New York, New York is probably the most famous song from this musical first seen on Broadway in 1944.  And this youth production at RNCM is a ‘helluva’ of a show!

Written by Leonard Bernstein and based on a concept by Jerome Robbins the story revolves around three sailors during 24 hours of shore leave in New York.  Gabey (Nathan Tunnah), Ozzie (Harvey Stanhope) and Chip (Lucca Chadwick-Patel) begin their leave on a subway train where Gabey falls in love with the winner of June’s ‘Miss Turnstiles’ contest after just a glance at a poster.

Following clues from the poster which Gabey stole the three sailors set about searching the city for ‘Miss Turnstiles’, Ivy Smith played by Daisy Wood.  But all does not go to plan as they are chased by the Police which see them split up and end up searching alone.

During their search Ozzie and Chip are seduced by Claire (Clara Booker) and Hildy (Caroline Blair) respectively and whisked off to their homes with more than a night cap in mind.  This just leaves Gabey roaming some of the 20,000 streets in New York before he stumbles upon Ivy at Carnegie Hall.  Sadly the course of true love does not run smooth for the pair and the show follows their attempts to see each other once more.

Caroline Clegg has done a superb job directing this sizeable cast and the large orchestra under the directorship of Stuart Overington sound stunning throughout.  Sometimes in large ensemble pieces such as this the choreography can look jumbled and messy, but this wasn’t the case under Gary James-McCaw’s vision.
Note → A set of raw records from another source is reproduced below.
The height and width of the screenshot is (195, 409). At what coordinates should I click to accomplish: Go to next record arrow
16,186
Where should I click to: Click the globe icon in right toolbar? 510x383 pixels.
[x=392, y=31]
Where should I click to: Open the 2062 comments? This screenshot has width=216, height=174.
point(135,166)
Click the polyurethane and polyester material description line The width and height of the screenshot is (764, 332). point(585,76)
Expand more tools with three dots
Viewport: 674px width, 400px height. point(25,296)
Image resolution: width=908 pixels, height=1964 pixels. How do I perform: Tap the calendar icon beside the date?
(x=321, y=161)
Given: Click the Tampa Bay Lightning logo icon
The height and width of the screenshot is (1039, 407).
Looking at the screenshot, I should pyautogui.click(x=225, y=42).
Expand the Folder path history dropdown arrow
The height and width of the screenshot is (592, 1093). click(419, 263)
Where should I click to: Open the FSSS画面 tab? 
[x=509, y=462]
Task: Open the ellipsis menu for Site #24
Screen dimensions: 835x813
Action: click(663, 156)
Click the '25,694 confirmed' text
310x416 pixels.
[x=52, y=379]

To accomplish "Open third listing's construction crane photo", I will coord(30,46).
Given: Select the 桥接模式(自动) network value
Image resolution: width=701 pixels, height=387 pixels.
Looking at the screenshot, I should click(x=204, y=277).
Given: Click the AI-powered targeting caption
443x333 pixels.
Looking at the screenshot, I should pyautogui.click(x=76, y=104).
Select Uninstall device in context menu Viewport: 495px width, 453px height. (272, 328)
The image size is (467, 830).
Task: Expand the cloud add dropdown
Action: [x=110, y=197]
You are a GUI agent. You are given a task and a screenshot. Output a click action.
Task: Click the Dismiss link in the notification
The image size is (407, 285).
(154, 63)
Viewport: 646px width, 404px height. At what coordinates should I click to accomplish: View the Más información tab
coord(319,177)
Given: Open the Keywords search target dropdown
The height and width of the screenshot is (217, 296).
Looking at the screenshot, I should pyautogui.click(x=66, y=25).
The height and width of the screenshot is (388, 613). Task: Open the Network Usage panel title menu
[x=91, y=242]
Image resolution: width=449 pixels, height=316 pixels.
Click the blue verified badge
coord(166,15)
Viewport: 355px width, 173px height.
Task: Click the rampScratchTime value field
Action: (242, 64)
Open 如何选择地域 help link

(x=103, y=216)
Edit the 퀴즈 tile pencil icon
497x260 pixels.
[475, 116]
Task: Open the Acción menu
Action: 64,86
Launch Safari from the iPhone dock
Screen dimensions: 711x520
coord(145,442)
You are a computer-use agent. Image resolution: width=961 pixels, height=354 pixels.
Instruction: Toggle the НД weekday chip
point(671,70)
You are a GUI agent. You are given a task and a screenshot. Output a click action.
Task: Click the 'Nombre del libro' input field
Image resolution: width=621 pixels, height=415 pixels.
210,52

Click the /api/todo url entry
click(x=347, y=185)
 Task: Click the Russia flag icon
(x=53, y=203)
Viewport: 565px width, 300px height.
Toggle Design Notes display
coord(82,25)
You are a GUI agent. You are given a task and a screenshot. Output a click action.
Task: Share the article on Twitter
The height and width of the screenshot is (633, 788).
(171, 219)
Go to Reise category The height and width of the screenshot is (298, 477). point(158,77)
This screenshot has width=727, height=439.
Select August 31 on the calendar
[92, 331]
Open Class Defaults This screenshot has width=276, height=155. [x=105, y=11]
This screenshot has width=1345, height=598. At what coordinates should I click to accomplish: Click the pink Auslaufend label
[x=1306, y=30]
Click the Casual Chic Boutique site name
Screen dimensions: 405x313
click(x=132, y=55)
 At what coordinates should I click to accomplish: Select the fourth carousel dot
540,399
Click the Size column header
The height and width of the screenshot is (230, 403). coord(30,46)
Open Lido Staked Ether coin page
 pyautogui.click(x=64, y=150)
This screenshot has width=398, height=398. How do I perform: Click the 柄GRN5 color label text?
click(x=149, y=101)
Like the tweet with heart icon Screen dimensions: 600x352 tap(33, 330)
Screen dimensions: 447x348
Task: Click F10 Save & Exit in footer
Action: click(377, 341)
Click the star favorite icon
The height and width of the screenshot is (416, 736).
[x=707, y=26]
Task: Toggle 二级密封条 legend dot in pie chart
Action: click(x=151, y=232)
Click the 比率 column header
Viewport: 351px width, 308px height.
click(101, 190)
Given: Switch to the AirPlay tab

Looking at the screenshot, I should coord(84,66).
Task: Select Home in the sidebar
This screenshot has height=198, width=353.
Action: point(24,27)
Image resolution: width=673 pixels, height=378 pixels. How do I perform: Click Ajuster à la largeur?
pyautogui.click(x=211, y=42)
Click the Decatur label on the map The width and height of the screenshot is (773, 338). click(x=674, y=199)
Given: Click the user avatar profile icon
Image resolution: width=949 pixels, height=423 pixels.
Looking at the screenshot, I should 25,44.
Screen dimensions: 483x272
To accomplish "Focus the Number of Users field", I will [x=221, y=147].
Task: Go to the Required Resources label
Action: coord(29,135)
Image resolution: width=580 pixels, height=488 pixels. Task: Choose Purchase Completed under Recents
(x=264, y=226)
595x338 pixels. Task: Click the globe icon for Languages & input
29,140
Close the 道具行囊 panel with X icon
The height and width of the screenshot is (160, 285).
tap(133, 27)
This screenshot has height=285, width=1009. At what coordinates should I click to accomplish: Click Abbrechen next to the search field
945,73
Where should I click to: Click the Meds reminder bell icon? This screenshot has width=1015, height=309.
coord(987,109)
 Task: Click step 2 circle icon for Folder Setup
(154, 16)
Standout performances from the cast ranging in age from 13-20 included Blair who as feisty taxi driver Hildy shines both vocally and in comedy.  Tunnah also give an assured performance as the love sick sailor, with the title song of the show being sung with confidence.  Wood as Ivy is another notable member of the cast with sadly not enough opportunities to hear what was a beautiful voice. 

If there is once complaint, it would be the sound on the night.  Frequently microphones were not activated in time to hear some of the dialogue or lyrics from certain cast members.  This was probably down to first night issues, but never the less slightly detracted from the performances.

On The Town is a superb show from a talented company, proving on this showing the future of musical theatre is in good hands.